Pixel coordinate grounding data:

#####

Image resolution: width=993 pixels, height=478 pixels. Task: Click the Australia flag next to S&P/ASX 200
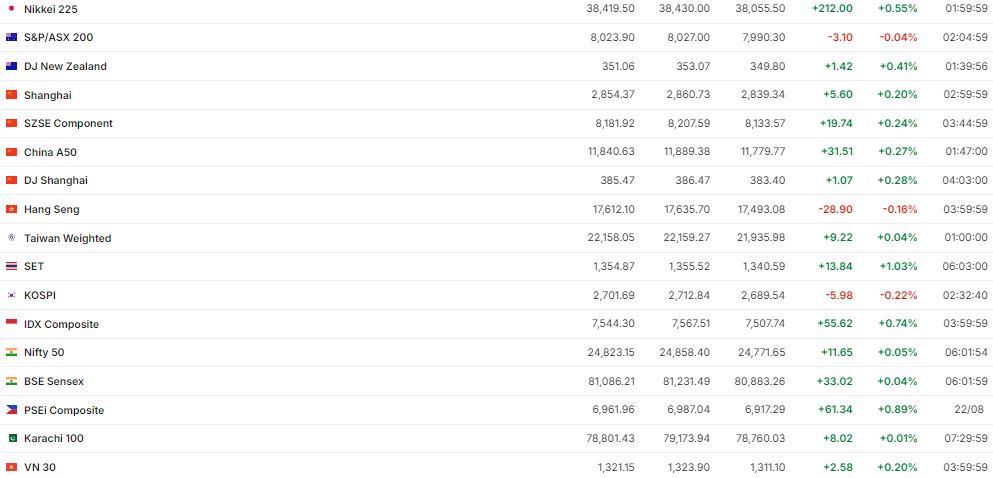[x=11, y=37]
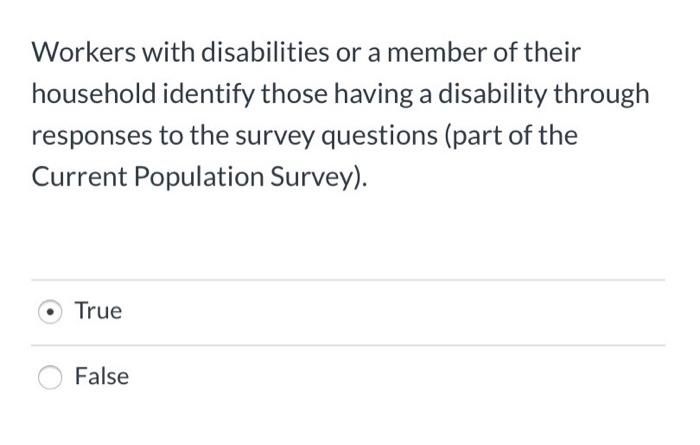Click the empty area of the False answer row
This screenshot has width=700, height=445.
pyautogui.click(x=400, y=377)
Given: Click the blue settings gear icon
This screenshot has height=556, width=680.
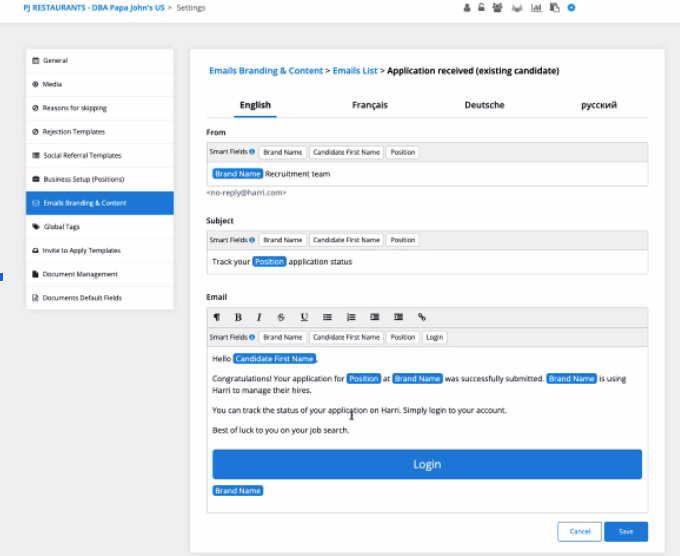Looking at the screenshot, I should point(571,8).
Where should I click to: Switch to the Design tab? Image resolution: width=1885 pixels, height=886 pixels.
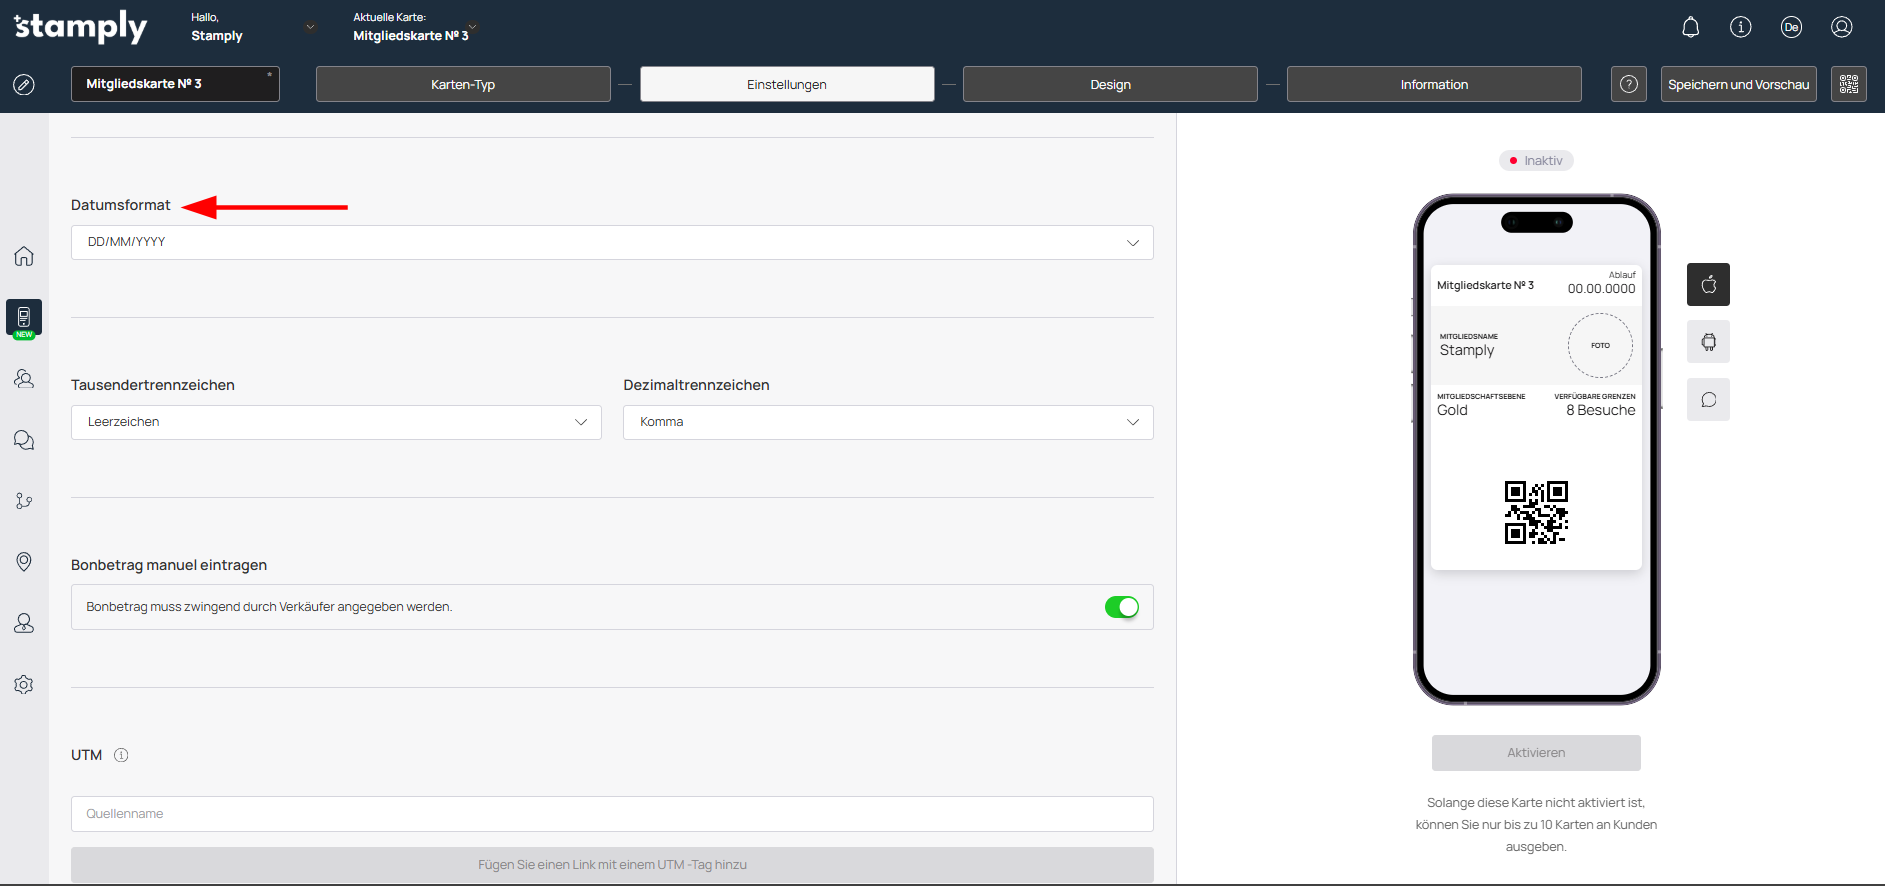click(1109, 84)
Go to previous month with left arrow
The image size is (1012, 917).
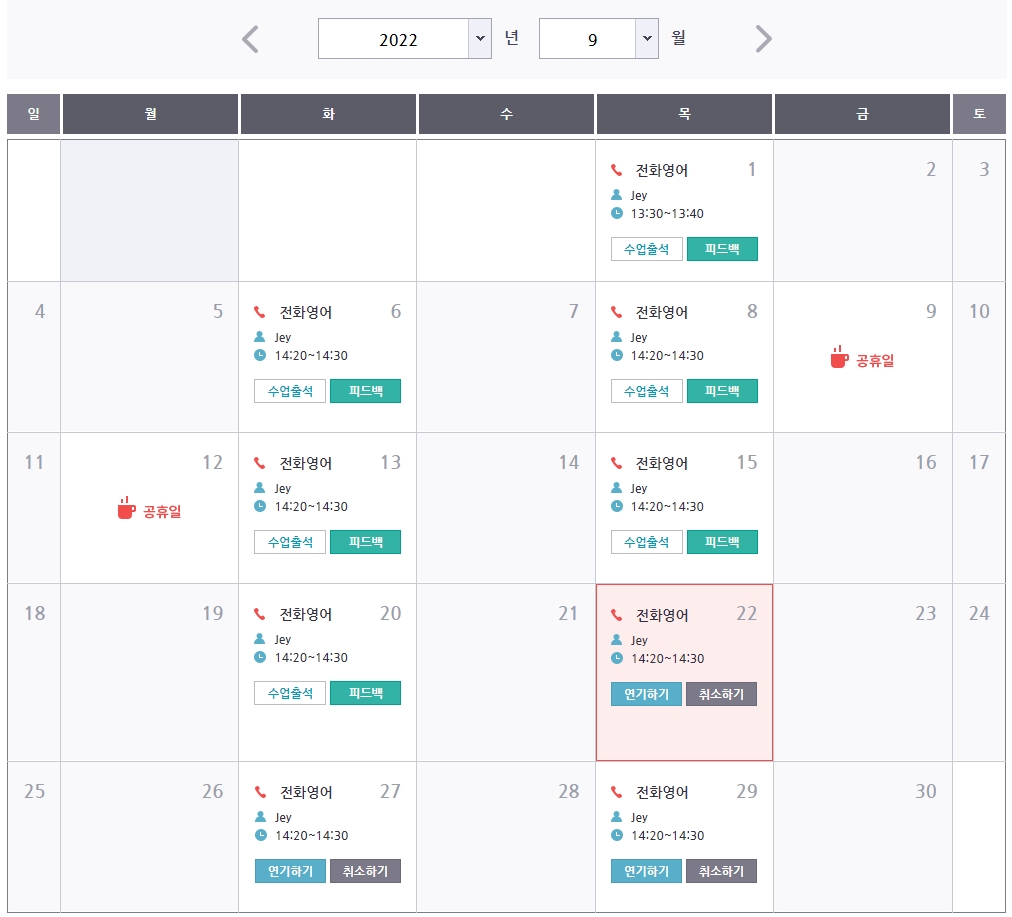point(250,39)
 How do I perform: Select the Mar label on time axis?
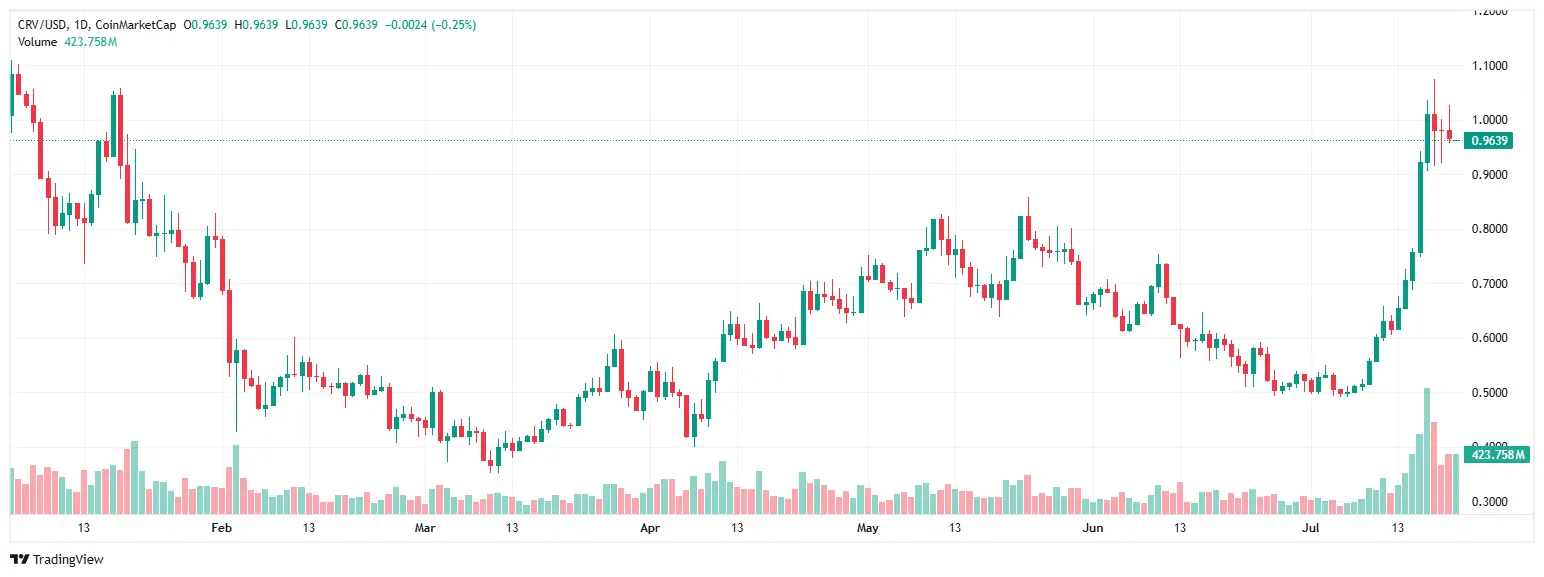click(425, 527)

#####

Problem to solve: Copy every line exactly, from the opening line of the entries down to the line holding "Go to previous month with left arrow", and keep the pictures out.

Expected output:
Image resolution: width=993 pixels, height=478 pixels. Task: Click the Australia flag next to S&P/ASX 200
[x=11, y=37]
Click the empty area of the False answer row
This screenshot has width=700, height=445.
pyautogui.click(x=400, y=377)
Given: Click the blue settings gear icon
This screenshot has height=556, width=680.
Looking at the screenshot, I should point(571,8).
Where should I click to: Switch to the Design tab? Image resolution: width=1885 pixels, height=886 pixels.
click(1109, 84)
Go to previous month with left arrow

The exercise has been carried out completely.